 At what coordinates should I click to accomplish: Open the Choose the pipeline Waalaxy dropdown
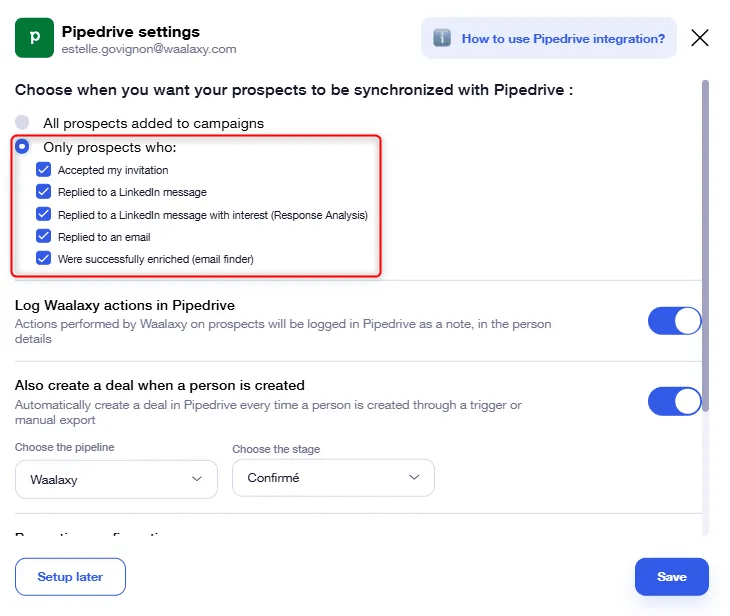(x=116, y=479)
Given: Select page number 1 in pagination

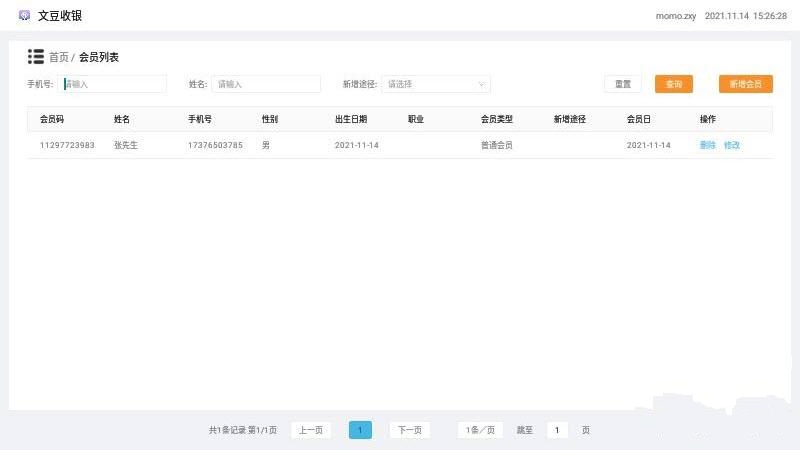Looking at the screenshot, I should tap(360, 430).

==

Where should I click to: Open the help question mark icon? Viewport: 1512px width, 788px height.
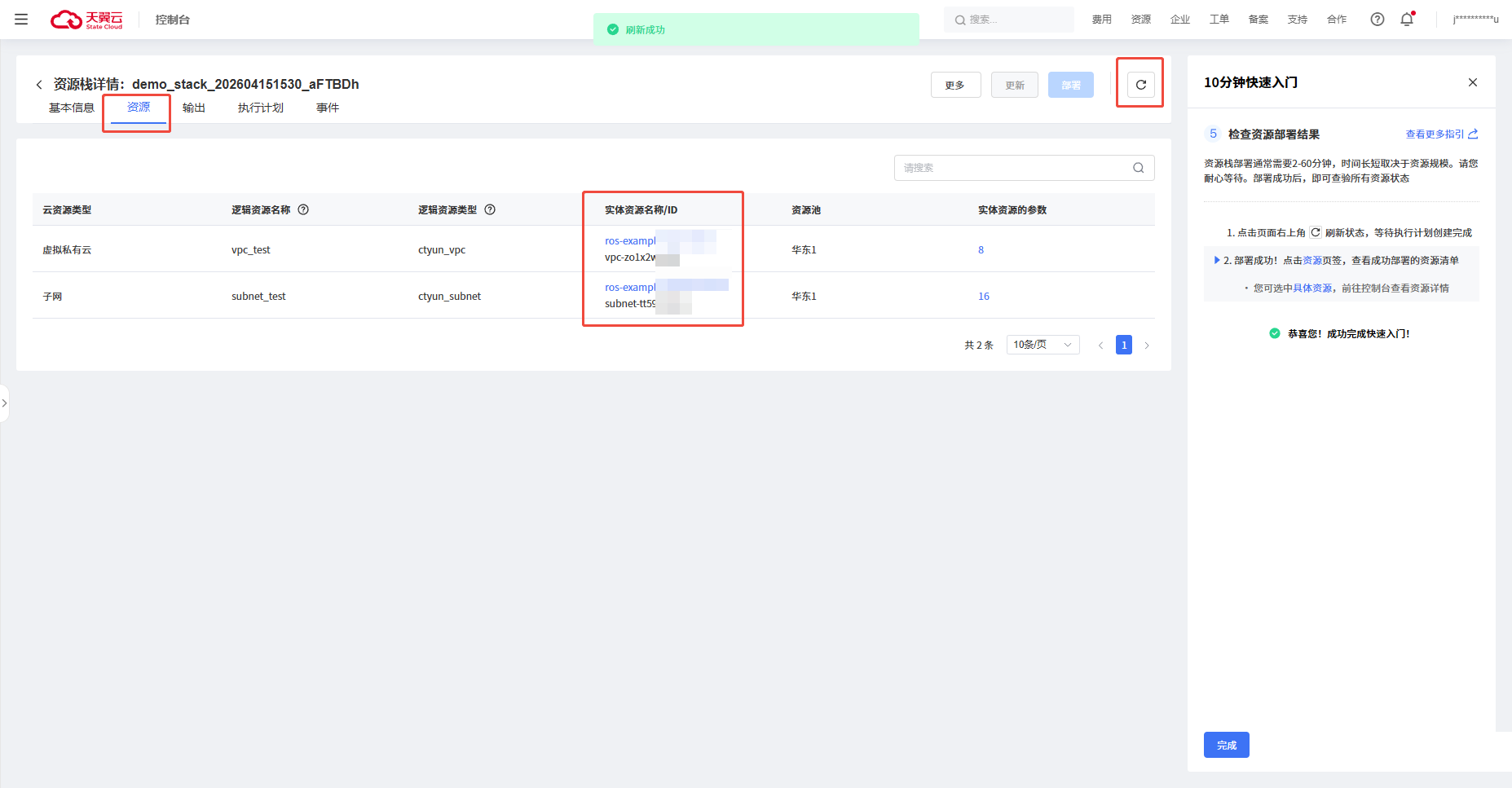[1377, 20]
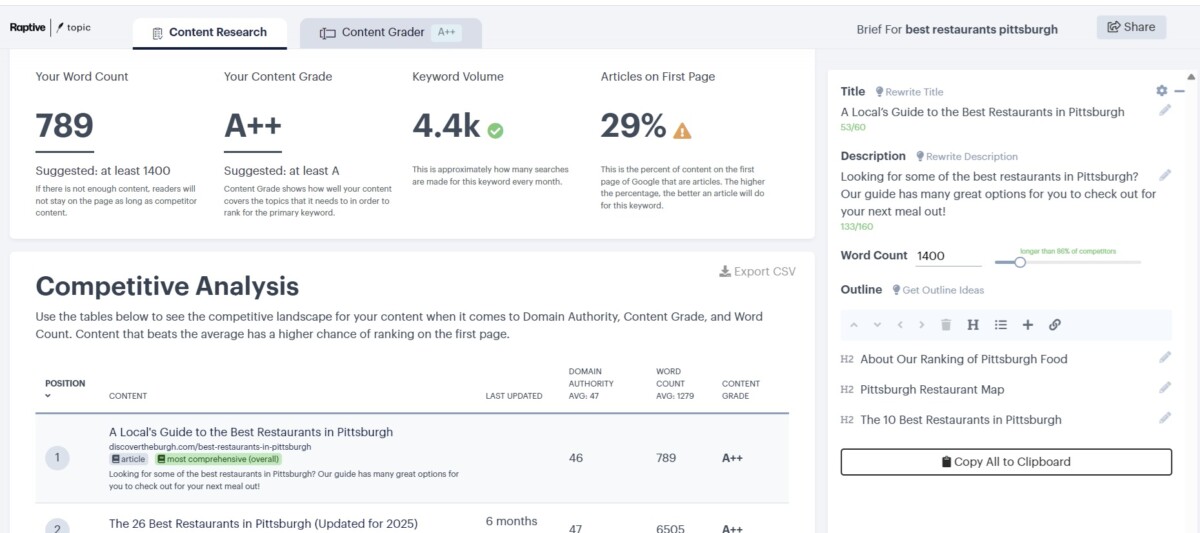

* Direction *
Can you quote the material word for word, from the line containing "At what coordinates" through the line containing "Looking at the", leaving the pictures out?

* Response to this exercise *
 At what coordinates should I click to accomplish: Open the Choose the pipeline Waalaxy dropdown
(x=116, y=479)
Given: Select page number 1 in pagination

Looking at the screenshot, I should tap(360, 430).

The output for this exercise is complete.